By Len Lazarick
The Institute of Human Virology in Baltimore hopes to find out in the next few weeks whether it will get a $25 million grant from the Gates Foundation to begin testing the AIDS vaccine it has developed, with clinical trials in Maryland.
Dr. Robert Gallo, who led the discovery of the virus that caused AIDS, told the state Board of Public Works that the Bill & Melinda Gates Foundation asked them to come to Seattle to discuss the grant application. In 2007, the foundation gave $15 million to Gallo’s institute, part of the University of Maryland Medical School, to develop a vaccine to prevent AIDS.
If Gates does not fund the clinical trials, the institute will have to come up with a new strategy. “We don’t know where the competition is coming from.” and “we may be weeks away” from knowing the outcome, Gallo said.
Gates officials told the institute that they “wanted buy-in” from other funders for the vaccine trials. Gallo said, “the Army will be involved heavily.”
In a speech to the International AIDS Conference in Vienna last month, Bill Gates pointed out that while scientists had reported encouraging progress toward an HIV vaccine, only three vaccine concepts have ever undergone clinical efficacy testing. “We need to speed up the development process for new prevention tools, and when we get results from these studies, we should be ready to act on them right away,” Gates said.
The Institute of Human Virology leverages taxpayer dollars to attract other public and private grants and investments. It gets about $3.5 million a year from the university, but has a total budget of $114 million.
“We came here naked from NIH (the National Institutes of Health),” to set up the institute in 1996, Gallo said. “We’ve really been helped by the state.”
“I think this has been a great investment for the people of Maryland,” said State Treasurer Nancy Kopp, who sits on the institute’s board of advisors, chaired by former Lt.
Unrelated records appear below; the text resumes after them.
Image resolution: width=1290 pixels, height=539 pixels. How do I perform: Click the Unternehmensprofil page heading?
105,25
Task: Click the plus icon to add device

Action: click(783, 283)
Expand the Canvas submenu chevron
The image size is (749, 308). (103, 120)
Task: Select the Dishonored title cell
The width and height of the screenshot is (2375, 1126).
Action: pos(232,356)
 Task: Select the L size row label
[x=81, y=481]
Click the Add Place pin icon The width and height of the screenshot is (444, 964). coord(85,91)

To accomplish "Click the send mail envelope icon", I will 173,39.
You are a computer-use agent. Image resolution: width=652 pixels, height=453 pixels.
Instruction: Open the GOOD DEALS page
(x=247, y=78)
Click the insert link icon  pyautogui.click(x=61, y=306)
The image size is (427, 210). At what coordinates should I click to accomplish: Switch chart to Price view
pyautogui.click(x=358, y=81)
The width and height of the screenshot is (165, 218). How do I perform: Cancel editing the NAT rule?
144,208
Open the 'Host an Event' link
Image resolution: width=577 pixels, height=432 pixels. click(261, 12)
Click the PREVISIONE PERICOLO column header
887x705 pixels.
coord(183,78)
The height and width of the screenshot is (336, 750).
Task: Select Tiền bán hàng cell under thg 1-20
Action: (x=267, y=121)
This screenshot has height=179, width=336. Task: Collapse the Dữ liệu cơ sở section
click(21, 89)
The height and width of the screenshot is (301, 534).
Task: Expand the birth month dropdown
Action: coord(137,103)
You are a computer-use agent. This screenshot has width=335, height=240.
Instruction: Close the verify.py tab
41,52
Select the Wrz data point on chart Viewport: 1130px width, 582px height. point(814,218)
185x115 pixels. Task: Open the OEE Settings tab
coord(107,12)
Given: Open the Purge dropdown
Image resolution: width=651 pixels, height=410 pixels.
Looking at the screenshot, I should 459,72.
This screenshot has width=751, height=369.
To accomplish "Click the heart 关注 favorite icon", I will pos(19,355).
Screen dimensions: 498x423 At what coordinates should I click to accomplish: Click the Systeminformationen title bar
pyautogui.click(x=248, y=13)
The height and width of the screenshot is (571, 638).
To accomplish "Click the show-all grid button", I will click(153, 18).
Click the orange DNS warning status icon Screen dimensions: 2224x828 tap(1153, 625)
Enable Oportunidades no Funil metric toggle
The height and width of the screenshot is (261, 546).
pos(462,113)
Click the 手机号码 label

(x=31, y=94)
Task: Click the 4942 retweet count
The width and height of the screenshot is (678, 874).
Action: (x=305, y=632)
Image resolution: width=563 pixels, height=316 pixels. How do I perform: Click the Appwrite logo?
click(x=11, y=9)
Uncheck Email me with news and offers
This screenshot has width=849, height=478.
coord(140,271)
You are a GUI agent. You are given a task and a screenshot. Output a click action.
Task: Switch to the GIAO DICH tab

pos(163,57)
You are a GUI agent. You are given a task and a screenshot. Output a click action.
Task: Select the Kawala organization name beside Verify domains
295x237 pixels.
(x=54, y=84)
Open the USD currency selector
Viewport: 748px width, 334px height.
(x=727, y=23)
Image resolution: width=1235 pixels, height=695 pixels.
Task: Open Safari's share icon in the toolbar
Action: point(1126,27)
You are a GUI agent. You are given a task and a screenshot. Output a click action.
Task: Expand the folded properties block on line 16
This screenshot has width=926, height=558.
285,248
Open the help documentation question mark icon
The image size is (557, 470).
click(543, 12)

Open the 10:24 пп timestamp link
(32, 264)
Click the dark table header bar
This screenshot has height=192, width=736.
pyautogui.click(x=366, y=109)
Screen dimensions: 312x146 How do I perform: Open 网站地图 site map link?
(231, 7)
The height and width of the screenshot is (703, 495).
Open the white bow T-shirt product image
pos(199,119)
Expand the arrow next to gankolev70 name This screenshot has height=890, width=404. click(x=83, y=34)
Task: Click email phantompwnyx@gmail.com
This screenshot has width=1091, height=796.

Gov. Kathleen Kennedy Townsend.
In addition to basic research on AIDS and viruses that cause cancer, the institute runs a clinic for 5,000 AIDS patients in Baltimore.
“The savings are dramatic to the Maryland economy,” said Dave Wilkins, the institute’s chief operating officer. The clinic keeps the patients productive, and slows the spread of the disease in the community, he said.
The institute also treats 500,000 AIDS victims in nine countries in Africa and the Caribbean with $87 million from the international aid plan created by President George W. Bush.
It also does $21 million in sponsored research for major pharmaceutical companies, and has set up its own vaccine firm, Profectus Biosciences.
Comptroller Peter Franchot and Gov. Martin O’Malley both encouraged Gallo to try to get the vaccines and treatments they develop actually produced in Maryland.
“We do great in research,” O’Malley said, noting the Milken Institute rating of Maryland as #2 in the life sciences. “We want to be into production.”
But Gallo noted that the major drug companies often push to have production done at existing facilities in other states.